• Pierre Carlet de Chamblain de Marivaux nait à Paris en 1688 . Fils d'un directeur de la monnaie de Riom , sa vie s'est passée sans éclat ni aventure , toute consacrée à l'essentiel : son oeuvre . Et personne n'a su mieux que lui , faire respecter l'indépendance et la dignité de la condition d'homme de lettres . On l'a dit secret , il laisse en effet peu de traces : quelques contrats portant sur des revenus médiocres , des signatures sur le registre de l'Académie , un testament de dix lignes et l'inventaire après décès d'un appartement très modeste .

     

    Il ne voulait qu'une chose : être Marivaux . Certain que chaque époque , chaque être , chaque écrivain possède sa vision propre , il n'a songé qu'à "se ressembler fidèlement à soi-même" , à cultiver sa "différence" , sa "singularité d'esprit" : le marivaudage coïncide avec l'idée qu'il se faisait de l'originalité , de la modernité . Il a été délibérément "moderne" , c'est-à-dire peu soucieux de modèles , d'écoles , de règles , mais passionné de vérités imprévues . Il a rompu avec les dogmes , avec les idées reçues , pour mieux comprendre ce qu'était vivre , aimer , souffrir . Il a abordé le domaine mouvant des impressions avec la rigueur ingénue d'un géomètre . Tout dans son oeuvre est métamorphose et approfondissement .

     

    Cet homme , que l'on dit courtois et raffiné mais distant , vaniteux , suceptible , vit replié sur lui-même . Et pourtant rien ne lui est étranger des grands débats religieux , philosophiques ou politiques du temps . Toute injustice , toute hypocrisie le révolte , il a su parler du peuple , de la misère des huguenots , de l'indifférence des princes , du règne de l'argent , de la souffrance des enfants , des femmes et des vieilles gens . Ce spectateur , ce guetteur mélancolique , assis à l'écart ou mêlé à la foule de la rue , semble vibrer de toutes les douleurs qui se taisent .

-=-=-

**Consigne 1:**
Selon le texte sur Marivaux, quelle fonction exerçait son père ?
**Consigne 2:**
Énumérez toutes les traces que Marivaux a laissées d'après le texte consacré à sa vie.
**Consigne 3:**
Reprenez le texte sur Marivaux à la suite de sa dernière phrase.

**Extrait de données:**

-=-=-

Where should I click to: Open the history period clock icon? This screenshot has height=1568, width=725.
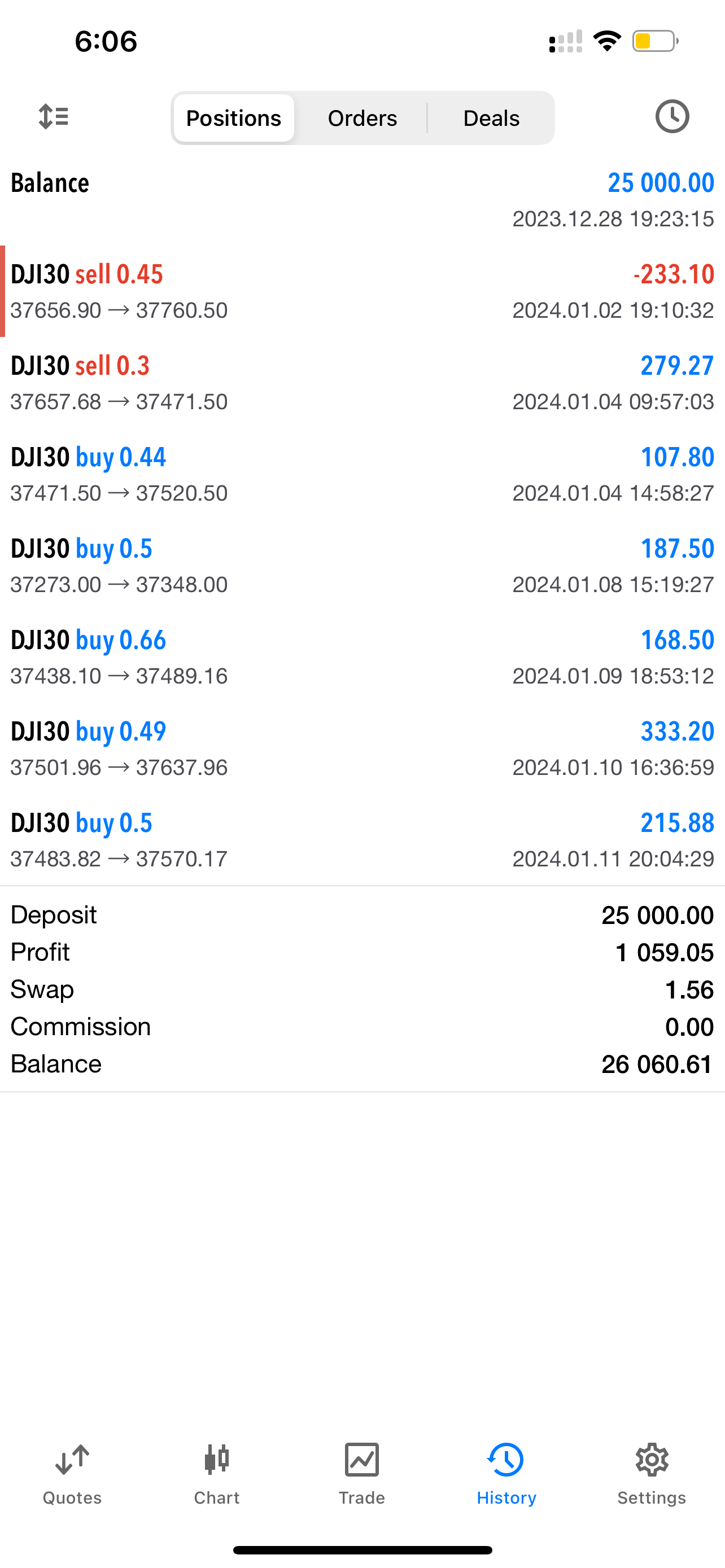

-=-=-

**Résultat 1:**
Il était directeur de la monnaie de Riom.

**Résultat 2:**
- quelques contrats portant sur des revenus médiocres
- des signatures sur le registre de l'Académie
- un testament de dix lignes
- l'inventaire après décès d'un appartement très modeste

**Résultat 3:**
    Au théâtre , il se contente de trois actes , parfois d'une succession de scènes ; il a horreur des grands genres , des gros livres , des brevets d'esprit . Mais ce qu'il a entrepris de montrer , jamais il ne se lasse de l'approfondir : ruses de l'amour-propre et de la coquetterie , imposture de la vie sociale , richesse et corruption du coeur , révélation de l'être par l'amour , difficulté de la sincérité , quelques thèmes suffiraient à circonscrire son domaine , et une seule méditation préside à ses romans , à ses comédies , à ses journaux .

     

    Il cherche par quel miracle soudain l'être se révèle , se libère de tous les écrans du mensonge , de la mauvaise foi et du préjugé . La sensibilité est pour lui capacité de souffrir et de comprendre ; elle est aussi don de soi , besoin d'aimer et de compatir ; elle est enfin élévation naturelle ; elle est la vie même , exquise et tumultueuse . Elle ne s'exprime que par surprise , par des "mouvements" qui relèvent de l'instinct et qui  en ont la justesse . Elle ne s'oppose pas à l'amour-propre qui est naturel , mais à la vanité qui est sociale .

    Qu'un être se libère des pièges du langage ou des conventions et se révèle , et la sensibilité parle seule ; cela aussi est marivaudage .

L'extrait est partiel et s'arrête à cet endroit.